2009
Supreme Court accepts two new cases
Madison, Wisconsin - July 22, 2009
The Wisconsin Supreme Court has voted to accept two new cases. The Court also acted to deny review in a number of cases. The case numbers, issues, and counties of origin are listed below. Court of Appeals’ opinions/certification memos available online for the newly accepted cases are hyperlinked.
2009AP3-CR State v. Travis Vondell Cross
In this case, the state asks the Supreme Court to bypass the Court of Appeals to decide how the law should apply to a defendant who entered a guilty plea after being wrongly informed about the potential maximum sentence for his crime.
Some background: In December 2005, Travis Vondell Cross was charged with first-degree sexual assault of a child under the age of 13. He subsequently entered a guilty plea to a reduced charge of second-degree sexual assault of a child.
The trial court engaged in a personal colloquy with Cross and accepted the guilty plea. It is undisputed that at the time of the plea, the defendant misunderstood, and was misinformed by both the trial court and defense counsel, that he faced 40 years imprisonment, including 25 years initial confinement. In fact, however, he faced maximum imprisonment of 30 years, including 20 years initial confinement. Cross was sentenced to 25 years initial confinement and 15 years extended supervision, to be served consecutively to an ongoing prison sentence in Minnesota.
The trial court denied Cross’ motion for plea withdrawal but sentenced him to 20 years initial confinement plus 10 years extended supervision to be served consecutive to the Minnesota prison sentence.
The state contends there is an apparent conflict in previous Court of Appeals’ decisions that only the Supreme Court can resolve. A defendant is not automatically entitled to a plea withdrawal based on a mistaken belief at the time of a guilty plea is entered that he or she faced a greater potential punishment that he or she actually faced, according to the state. Plea withdrawal is not warranted in this case to correct a manifest injustice, the state adds.

= = =

TASK — Continue the Wisconsin Supreme Court case announcement from where it stops, in the same style.

INFORMATION SHOWN —
= = =

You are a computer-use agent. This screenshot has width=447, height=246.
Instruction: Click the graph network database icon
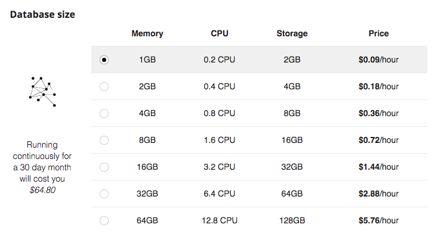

= = =

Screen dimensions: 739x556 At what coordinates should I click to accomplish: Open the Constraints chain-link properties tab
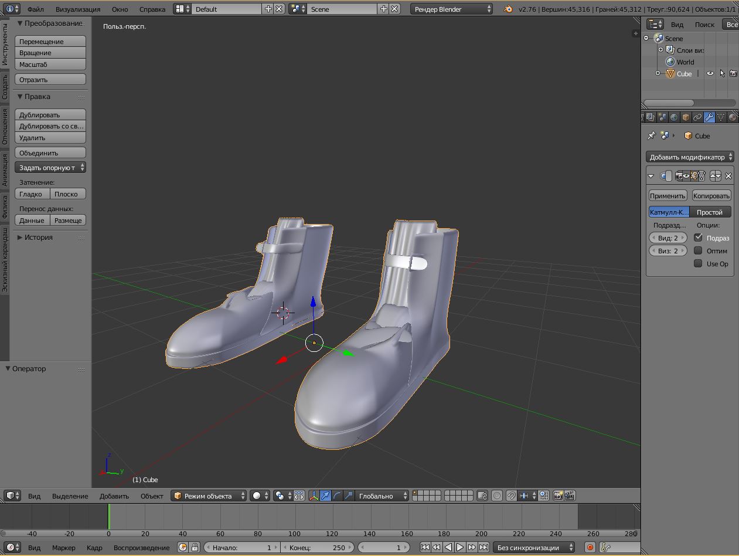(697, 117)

= = =

WRITTEN RESPONSE —
Cross contends the trial court erred by not allowing him to withdraw a guilty plea. The plea was not entered knowingly voluntarily and intelligently as required by Wis. Stat. § 971.08 (1) (a). He contends the case is appropriate for the Court of Appeals to decide, based on previous decisions.
A decision by the Supreme Court would clarify law in this area and resolve an issue that is likely to recur. From St. Croix County.
2007AP2827 State v. Kleser
This case, involving a first-degree intentional homicide, examines the proper scope and nature of a preliminary examination and reverse waiver hearing in a juvenile original jurisdiction case.
Some background: Corey Kleser was 15 years old when charged with first-degree intentional homicide for allegedly beating a 57-year-old man with a hammer and stabbing him in the neck with a pair of scissors.
First-degree intentional homicide is one of the offenses over which an adult criminal court has exclusive jurisdiction, absent a reverse waiver. While being held on the homicide charge, Kleser also was charged with substantial battery and battery by a prisoner after allegedly hitting a fellow inmate at a juvenile detention center. Battery by a prisoner is also an offense that is assigned to an adult criminal court, unless transferred to juvenile court via a reverse waiver.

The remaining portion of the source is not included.